Yep! when you lack 2 windrows having a field done and it starts raining, you don't really care - turn the preseravite on and don't burn the barn down. 30-40% will still make fancy cow hay - depending on what it was in the windrow! the horse hay market stops at about 20% for hay baled in the field, and about 18% for hay to be rebaled. We use Everfresh. If you use much product at all, it is generally the best price. Raymond Oates & Son out of MI sell it. He invented it "in 1956 and got it patented in 19 and 62". Very nice old man! They have a preseason sale going on now adn if paid for by Dec. 1 - depending on how much you buy, it is as cheap as $.755/lb. Their phone #. 517-286-6241 Thus far, New Holland adn Harvest Tech, Kemin, adn Heston, none have touched their prices that I know of.


----------



## BCFENCE (Jul 26, 2008)

Production Acres said:


> Yep! when you lack 2 windrows having a field done and it starts raining, you don't really care - turn the preseravite on and don't burn the barn down. 30-40% will still make fancy cow hay - depending on what it was in the windrow! the horse hay market stops at about 20% for hay baled in the field, and about 18% for hay to be rebaled. We use Everfresh. If you use much product at all, it is generally the best price. Raymond Oates & Son out of MI sell it. He invented it "in 1956 and got it patented in 19 and 62". Very nice old man! They have a preseason sale going on now adn if paid for by Dec. 1 - depending on how much you buy, it is as cheap as $.755/lb. Their phone #. 517-286-6241 Thus far, New Holland adn Harvest Tech, Kemin, adn Heston, none have touched their prices that I know of.
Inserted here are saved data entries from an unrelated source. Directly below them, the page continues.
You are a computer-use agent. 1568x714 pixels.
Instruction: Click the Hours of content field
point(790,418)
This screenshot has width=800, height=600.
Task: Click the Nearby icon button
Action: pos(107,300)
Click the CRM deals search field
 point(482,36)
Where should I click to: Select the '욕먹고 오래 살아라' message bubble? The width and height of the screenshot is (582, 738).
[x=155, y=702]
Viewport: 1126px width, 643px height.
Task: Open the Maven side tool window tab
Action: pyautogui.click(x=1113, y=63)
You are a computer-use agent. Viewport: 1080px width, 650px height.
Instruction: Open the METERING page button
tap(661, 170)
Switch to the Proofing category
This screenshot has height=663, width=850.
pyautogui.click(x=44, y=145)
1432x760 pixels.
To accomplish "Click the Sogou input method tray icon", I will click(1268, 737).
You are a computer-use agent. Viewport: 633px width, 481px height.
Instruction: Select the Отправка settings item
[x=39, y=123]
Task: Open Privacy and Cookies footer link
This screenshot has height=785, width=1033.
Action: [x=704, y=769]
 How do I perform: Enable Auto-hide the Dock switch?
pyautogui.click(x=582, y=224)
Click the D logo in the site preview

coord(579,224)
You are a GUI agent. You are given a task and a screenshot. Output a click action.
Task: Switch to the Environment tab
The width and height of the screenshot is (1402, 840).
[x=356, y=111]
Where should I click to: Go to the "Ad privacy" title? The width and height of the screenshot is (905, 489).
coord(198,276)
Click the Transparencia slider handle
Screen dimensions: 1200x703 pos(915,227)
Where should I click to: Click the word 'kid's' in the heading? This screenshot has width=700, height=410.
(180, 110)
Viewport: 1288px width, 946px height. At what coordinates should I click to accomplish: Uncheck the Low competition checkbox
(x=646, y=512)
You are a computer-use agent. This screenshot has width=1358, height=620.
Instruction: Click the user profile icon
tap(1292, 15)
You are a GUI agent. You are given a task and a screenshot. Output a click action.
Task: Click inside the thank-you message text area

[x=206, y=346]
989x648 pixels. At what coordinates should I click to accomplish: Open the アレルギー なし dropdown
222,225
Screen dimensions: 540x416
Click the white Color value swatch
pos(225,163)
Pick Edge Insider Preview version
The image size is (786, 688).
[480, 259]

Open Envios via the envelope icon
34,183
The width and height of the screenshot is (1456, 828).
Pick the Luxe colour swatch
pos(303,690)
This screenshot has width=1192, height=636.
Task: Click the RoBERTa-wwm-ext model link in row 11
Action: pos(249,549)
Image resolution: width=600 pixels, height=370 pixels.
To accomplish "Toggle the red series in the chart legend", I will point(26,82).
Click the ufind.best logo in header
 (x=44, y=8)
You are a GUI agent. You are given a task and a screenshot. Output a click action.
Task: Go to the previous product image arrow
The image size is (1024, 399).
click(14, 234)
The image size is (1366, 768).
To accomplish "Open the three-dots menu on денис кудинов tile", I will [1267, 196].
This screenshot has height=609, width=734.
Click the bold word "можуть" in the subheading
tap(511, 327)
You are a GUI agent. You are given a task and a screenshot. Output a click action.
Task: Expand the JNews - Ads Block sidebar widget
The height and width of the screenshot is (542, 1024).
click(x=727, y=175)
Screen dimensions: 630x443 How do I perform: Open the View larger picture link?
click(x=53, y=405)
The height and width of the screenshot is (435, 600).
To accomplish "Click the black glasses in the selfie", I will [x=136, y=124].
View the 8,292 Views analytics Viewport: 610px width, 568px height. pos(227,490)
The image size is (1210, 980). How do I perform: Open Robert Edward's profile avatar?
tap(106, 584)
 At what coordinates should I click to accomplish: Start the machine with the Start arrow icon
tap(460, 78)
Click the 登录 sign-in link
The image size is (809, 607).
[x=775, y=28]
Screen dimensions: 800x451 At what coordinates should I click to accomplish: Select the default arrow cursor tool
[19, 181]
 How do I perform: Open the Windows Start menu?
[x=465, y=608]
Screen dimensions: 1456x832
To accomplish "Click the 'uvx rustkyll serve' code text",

Ive got a harvest tech and buy from my new holland dealer, yours is cheaper than mine, I THINK I PAY 1.00, What about shipping cost


----------



## Production Acres (Jul 29, 2008)

depends on how much you buy and what the freight will cost. We usually try to pick up from the manufacter in atlanta, GA when we deliver hay in the atlanta area so we put it on an empty truck comming home. we do pick some up for other people as well sometimes. We are going to try and have a tanker come up this year and fill up our empty totes. We will see how that goes.


----------



## Production Acres (Jul 29, 2008)

We use Harvest Tech systems as well. Absolutely hate the touch screens - wish they would use ligetimate buttons on a keypad. Seems like ocassionally they come on on their own, sometimes you have to hit the "button"2-3 times, etc. Very much like the system! Have you seen the new tags that will go on the bale string that identify the moisture of each bale, amount of preservative used, field each bale came from, and date it was baled. Supposed to cost $.60/ea WOW! Quality control here we come.


----------



## BCFENCE (Jul 26, 2008)

Thats a pretty neat deal but what do you think about the 60 cents? Im sure thats not preservative because that varies but that would be neat
TTHOMAS


----------



## Production Acres (Jul 29, 2008)

no - the applicator that puts the tags on is supposed to cost $2500-3000. a scanner to read the tags will cost $800-1000. the tags are supposed to cost $.60 ea If you are putting 6# /ton of preservative on at $1/# , a 700# bale would have ~$2.10 in chemical. It isn't cheap, but sure is good insurance! And as we reprocess a lot of hay, knowing what is in a bale before you cut it back open would sure be nice.


----------



## Feed Hay (May 30, 2008)

I am thinking of giving them a call. Has anyone on here tried them? No odor and the price seems decent. I like the idea of not being an acid. What do you guys know?


----------



## haybaler101 (Nov 30, 2008)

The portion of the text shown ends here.